Alors que la réforme remonte à quatre ans, l’ACD n’avait jamais livré son mode d’emploi, à croire que le texte de loi se suffisait à lui-même. En vue de la prochaine venue des experts de la mission du Gafi qui doivent vérifier la conformité de l’écosystème luxembourgeois de lutte contre l’argent sale, la direction des contributions a sans doute jugé opportun de rédiger une exégèse de la loi du 23 décembre 2016. Sa directrice Pascale Toussing vient ainsi de produire une circulaire afin «de fixer des lignes de conduite générale à observer lors de la fixation des amendes administratives». Ses agents ne devront avoir ni la main trop lourde ni trop légère et tenir compte des circonstances particulières avant de punir financièrement les fraudeurs.
La circulaire rappelle ainsi qu’une déclaration incomplète ou inexacte peut valoir une amende de 5 à 25% des impôts éludés. Une fraude fiscale simple est passible d’une amende de 10 à 50% des impôts éludés. Ces sanctions administratives concernent aussi les représentants des contribuables, en particulier les conseillers fiscaux.

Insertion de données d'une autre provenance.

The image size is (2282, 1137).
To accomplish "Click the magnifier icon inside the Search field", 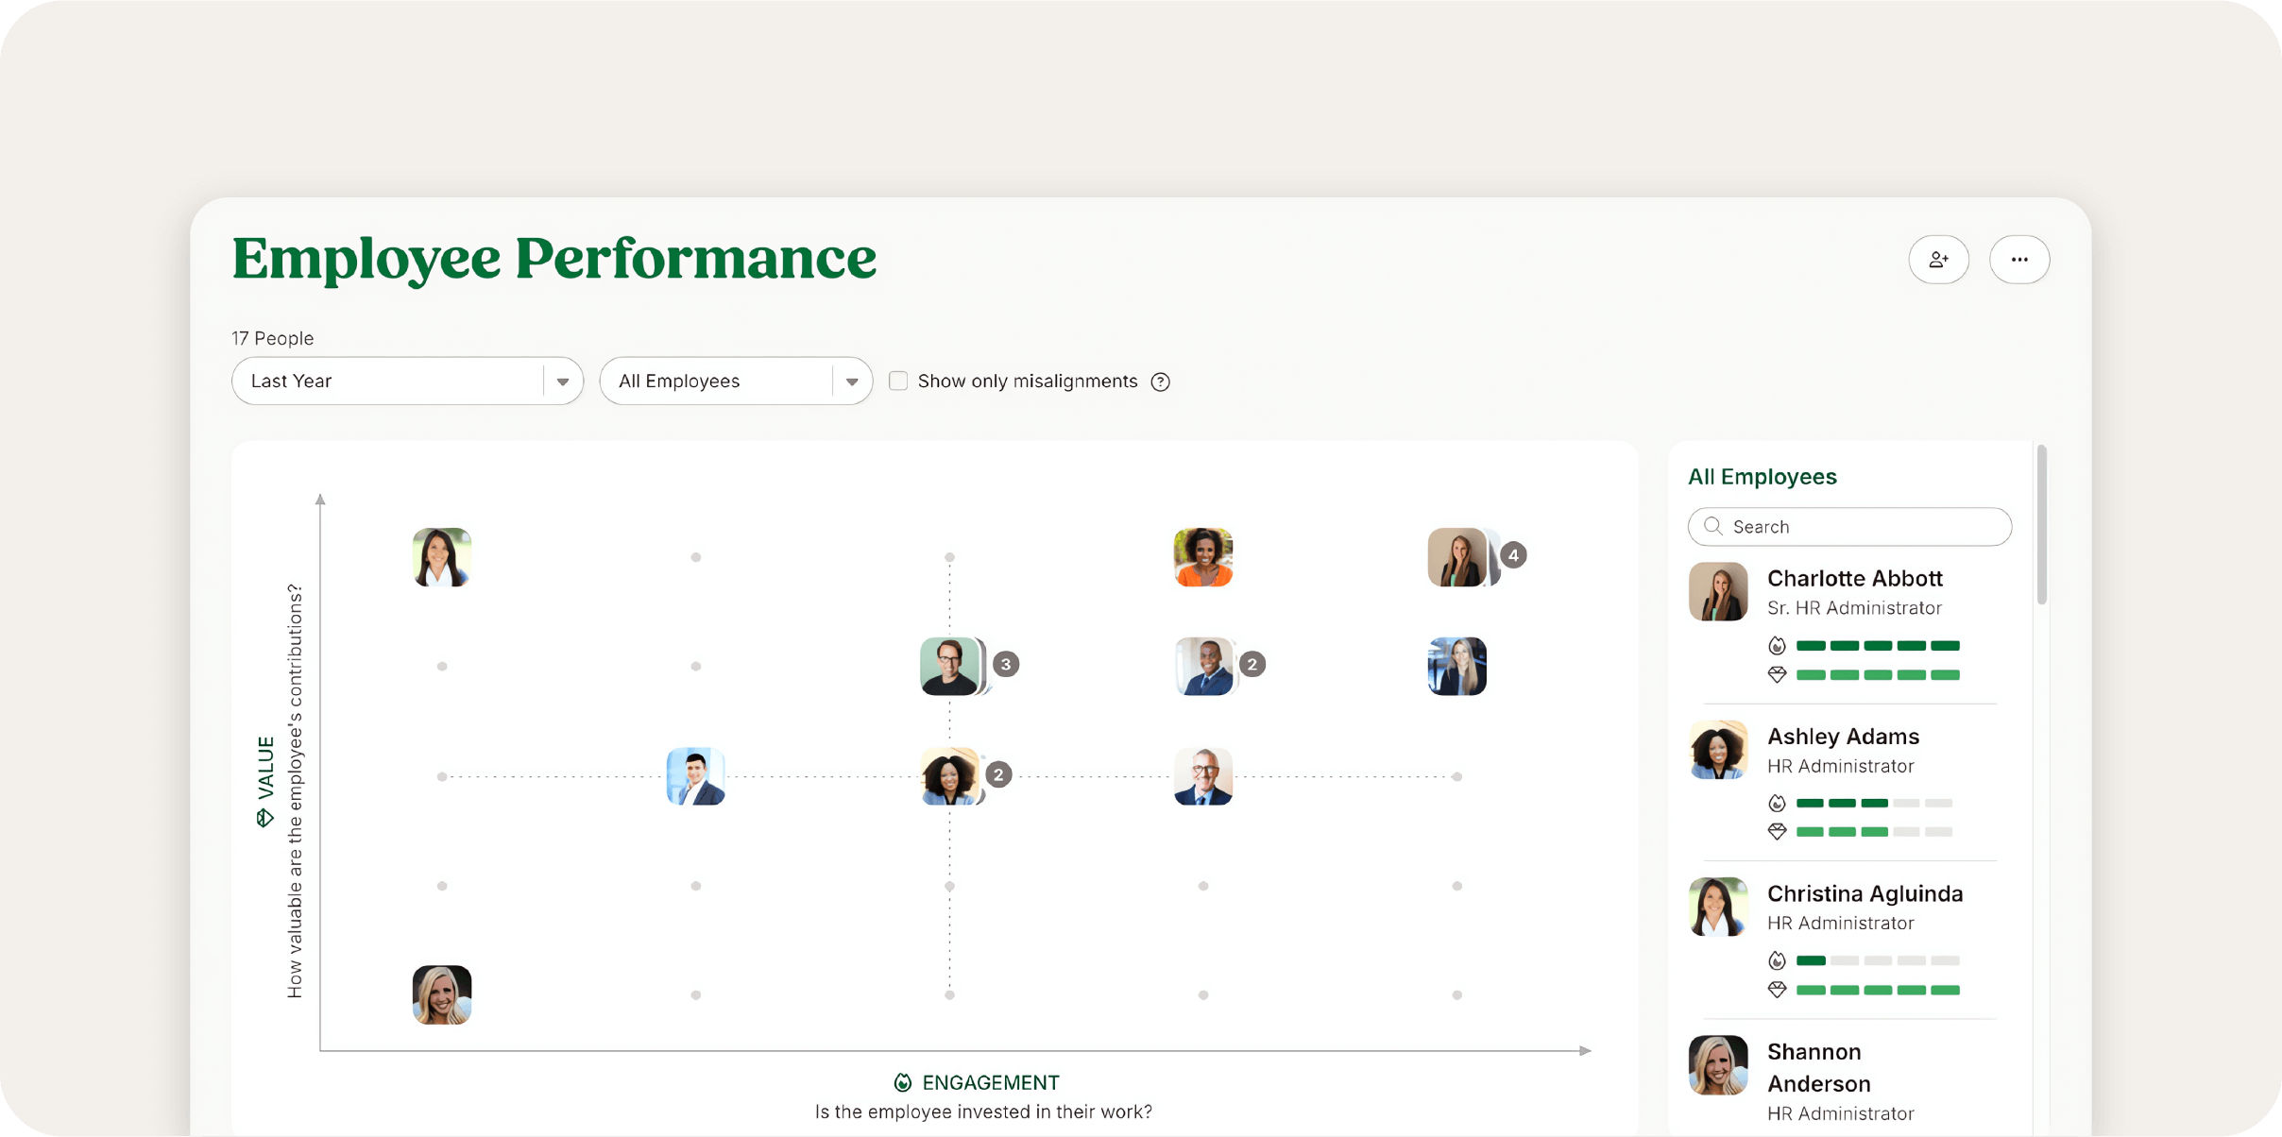I will 1713,526.
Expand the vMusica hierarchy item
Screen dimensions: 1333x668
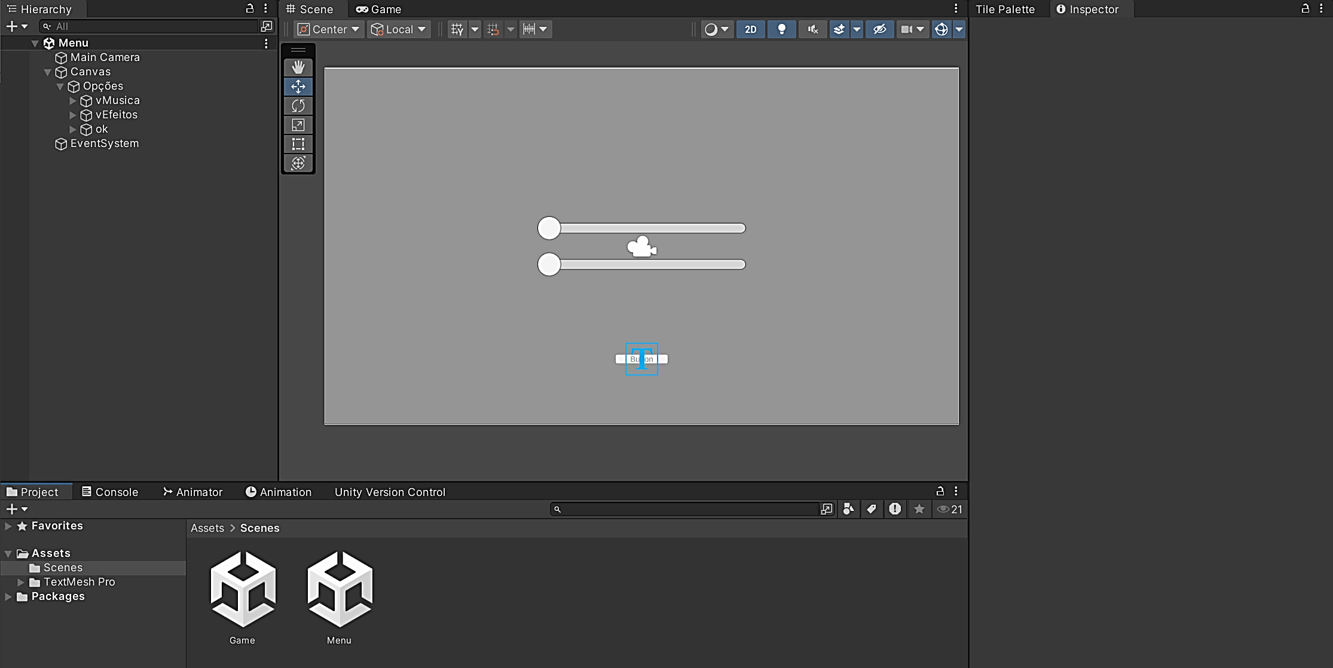coord(73,100)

Equité, opportunité et proportionnalité
Il y a surtout en arrière-plan de cette nouvelle circulaire, la volonté de la direction de l’ACD d’encadrer les différents bureaux des impôts pour éviter les distorsions. Comme le signale Pascale Toussing, «la détermination du montant des amendes administratives constitue une décision discrétionnaire ‘sui generis’». «Toute amende doit être justifiée», précise-t-elle toutefois.
Aussi, la directrice appelle-t-elle ses préposés à «s’adonner à une appréciation effective et explicite des circonstances particulières susceptibles en équité et en opportunité pour fonder (leur) décision». Elle explique dans le même temps qu’«aucune règle générale, ni exception particulière ne peut être établie en rapport avec la fixation d’une amende puisqu’une telle fixation constitue toujours une décision discrétionnaire». Il y a donc une marge d’appréciation, la loi prévoyant des fourchettes variant de 5 à 50%, selon la nature de la fraude.
Pascale Toussing recommande chaudement à ses agents de veiller à ce que l’amende soit «adaptée aux circonstances», «proportionnée au manquement constaté ainsi qu’à la capacité contributive du contribuable».